- Theatrical release poster
- Directed by: Raymond K. Johnson
- Screenplay by: Carl Krusada
- Story by: Tom Gibson
- Produced by: Harry S. Webb
- Starring: Jack Randall
- Cinematography: Edward A. Kull William Hyer
- Edited by: Robert S. Golden
- Music by: Johnny Lange Lew Porter
- Production company: Monogram Pictures Corp.
- Release date: June 25, 1940 (US);
- Running time: 58 minutes
- Country: United States
- Language: English

= Wild Horse Range (film) =

1940 American film

Wild Horse Range is a 1940 American Western film written by Carl Krusada from a story by Tom Gibson. It was directed by Raymond K. Johnson, and stars Jack Randall.

==Plot==
Jack Wallace is a horse trader who, along with his partner, Manny, is undercut at the auctions time and again by Arnold, another horse trader. Frustrated by their lack of success, Wallace reasons that the only way Arnold can continually undercut him is if his rival is selling stolen horses. However, he no proof to back up his conclusion. In order to get the needed evidence, he starts tracking down some of the horses which have recently been stolen from his herd. This leads him to Arrowhead Ranch, whose owner is Harriet Morgan. Harriet lives on the ranch with her niece, Ann. Harriet tells him that she has indeed been losing stock, but that their ranch hands are claiming that the horses were not stolen, but were being encouraged by a white stallion to leave the herd.

There is obvious romantic chemistry between Wallace and Ann, and when he offers to investigate the matter, Harriet readily agrees. Wallace and Manny take off to track down the mysterious white stallion.

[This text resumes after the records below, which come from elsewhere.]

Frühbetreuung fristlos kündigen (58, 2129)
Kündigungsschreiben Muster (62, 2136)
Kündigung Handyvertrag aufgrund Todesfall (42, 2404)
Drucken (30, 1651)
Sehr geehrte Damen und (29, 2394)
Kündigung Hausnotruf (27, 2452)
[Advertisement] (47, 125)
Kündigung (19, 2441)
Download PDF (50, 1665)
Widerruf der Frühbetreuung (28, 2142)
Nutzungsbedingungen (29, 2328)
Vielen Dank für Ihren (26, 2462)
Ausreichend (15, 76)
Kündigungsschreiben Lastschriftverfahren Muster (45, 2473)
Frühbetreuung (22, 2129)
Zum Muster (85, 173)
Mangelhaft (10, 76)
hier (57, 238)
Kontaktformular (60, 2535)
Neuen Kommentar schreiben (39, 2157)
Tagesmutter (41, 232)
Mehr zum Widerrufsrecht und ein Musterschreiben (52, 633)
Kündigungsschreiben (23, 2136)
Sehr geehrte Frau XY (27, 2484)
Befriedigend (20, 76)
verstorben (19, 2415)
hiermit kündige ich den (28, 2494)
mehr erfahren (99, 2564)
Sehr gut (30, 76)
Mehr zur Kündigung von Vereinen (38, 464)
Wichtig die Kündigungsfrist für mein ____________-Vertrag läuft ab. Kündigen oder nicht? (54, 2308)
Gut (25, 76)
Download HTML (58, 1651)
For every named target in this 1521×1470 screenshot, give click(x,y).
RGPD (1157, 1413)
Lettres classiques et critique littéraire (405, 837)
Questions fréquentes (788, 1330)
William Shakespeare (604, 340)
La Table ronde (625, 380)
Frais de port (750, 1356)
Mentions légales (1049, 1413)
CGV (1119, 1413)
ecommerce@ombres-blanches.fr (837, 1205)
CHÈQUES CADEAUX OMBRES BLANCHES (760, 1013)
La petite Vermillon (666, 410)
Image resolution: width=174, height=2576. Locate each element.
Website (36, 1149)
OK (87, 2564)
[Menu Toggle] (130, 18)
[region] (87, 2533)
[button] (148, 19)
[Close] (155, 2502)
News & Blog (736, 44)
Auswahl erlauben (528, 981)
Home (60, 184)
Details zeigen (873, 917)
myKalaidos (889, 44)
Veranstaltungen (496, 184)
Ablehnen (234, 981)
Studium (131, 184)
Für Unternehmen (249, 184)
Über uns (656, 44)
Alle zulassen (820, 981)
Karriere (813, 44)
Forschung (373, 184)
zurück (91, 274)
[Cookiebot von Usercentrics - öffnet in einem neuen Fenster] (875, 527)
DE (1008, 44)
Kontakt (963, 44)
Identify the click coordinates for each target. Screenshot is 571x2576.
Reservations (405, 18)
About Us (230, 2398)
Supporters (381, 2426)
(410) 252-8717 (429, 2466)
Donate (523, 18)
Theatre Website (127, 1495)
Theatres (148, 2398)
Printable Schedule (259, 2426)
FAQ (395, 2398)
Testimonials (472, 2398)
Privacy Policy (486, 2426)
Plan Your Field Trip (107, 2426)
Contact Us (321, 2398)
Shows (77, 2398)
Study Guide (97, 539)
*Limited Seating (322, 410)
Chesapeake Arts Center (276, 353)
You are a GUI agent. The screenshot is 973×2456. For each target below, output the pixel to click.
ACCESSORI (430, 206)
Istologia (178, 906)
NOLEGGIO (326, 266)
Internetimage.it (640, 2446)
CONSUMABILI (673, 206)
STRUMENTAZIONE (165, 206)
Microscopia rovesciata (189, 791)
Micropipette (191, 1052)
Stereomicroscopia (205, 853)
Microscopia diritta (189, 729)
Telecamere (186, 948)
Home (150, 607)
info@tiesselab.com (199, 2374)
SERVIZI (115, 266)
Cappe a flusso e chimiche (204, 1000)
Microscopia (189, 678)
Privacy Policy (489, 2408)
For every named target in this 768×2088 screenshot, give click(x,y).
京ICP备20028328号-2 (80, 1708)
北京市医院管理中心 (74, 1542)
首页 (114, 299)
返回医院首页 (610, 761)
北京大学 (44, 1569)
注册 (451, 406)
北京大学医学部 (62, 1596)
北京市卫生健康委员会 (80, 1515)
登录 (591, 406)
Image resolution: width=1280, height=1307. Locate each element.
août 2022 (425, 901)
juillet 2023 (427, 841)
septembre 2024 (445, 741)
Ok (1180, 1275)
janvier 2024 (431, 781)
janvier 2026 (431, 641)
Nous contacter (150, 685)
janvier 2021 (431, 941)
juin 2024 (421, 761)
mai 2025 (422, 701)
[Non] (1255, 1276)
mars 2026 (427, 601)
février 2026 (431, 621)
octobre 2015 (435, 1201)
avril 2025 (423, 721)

As they track the stallion, they are led to a remote ranch, which is the hideout of Arnold and his gang of rustlers, which includes the ranch hands from the Arrowhead Ranch. In the corral are the next bunch of stolen horses they plan to sell. They realize the white stallion led them to the rustlers. They open the corral gate and release the stolen horses, who are led away by the stallion. After a fierce gun battle, Wallace and Manny take the gang and deliver them to the sheriff, after which they return the horses to their rightful owners.

Returning to the ranch, Wallace is embraced by Ann, and agrees to settle down on the ranch.

==Production==
In late April, 1940 it was reported that production on the film had begun. Filming was concluded by May 8, and it went into the editing room shortly after. While a release date had not yet been set, in mid-May it was revealed that Jack Randall would be in the starring role, with the rest of the cast including Frank Yaconelli, Phyllis Ruth, Marin Sais, Ralph Hoopes, and Tom London. Raymond K. Johnson was announced as the director, with the screenplay by Karl Krusada, while Harry Webb would handle the producing duties. On June 1, it was reported that the release date for the film would be June 18. However, the release was delayed by one week, releasing on June 25. The Legion of Decency gave the film a class A1 rating, meaning it was "Unobjectionable for General Patronage".

==Reception==
The Film Daily gave the picture a lukewarm review, calling it a "routine western", but saying that it had enough "action to make it okay for cowboy fans". They complimented the direction and cinematography. Showmen's Trade Review likewise gave the film a lukewarm write-up. They felt that there were some "inconsistencies" in the plot, like the lead being able to read by moonlight, and also were less kind to the cinematography, which they felt was static. While they felt the romantic angle left much to be desired, they felt that the film had its entertaining moments and, like The Film Daily, felt that it would have appeal for fans of the Western genre.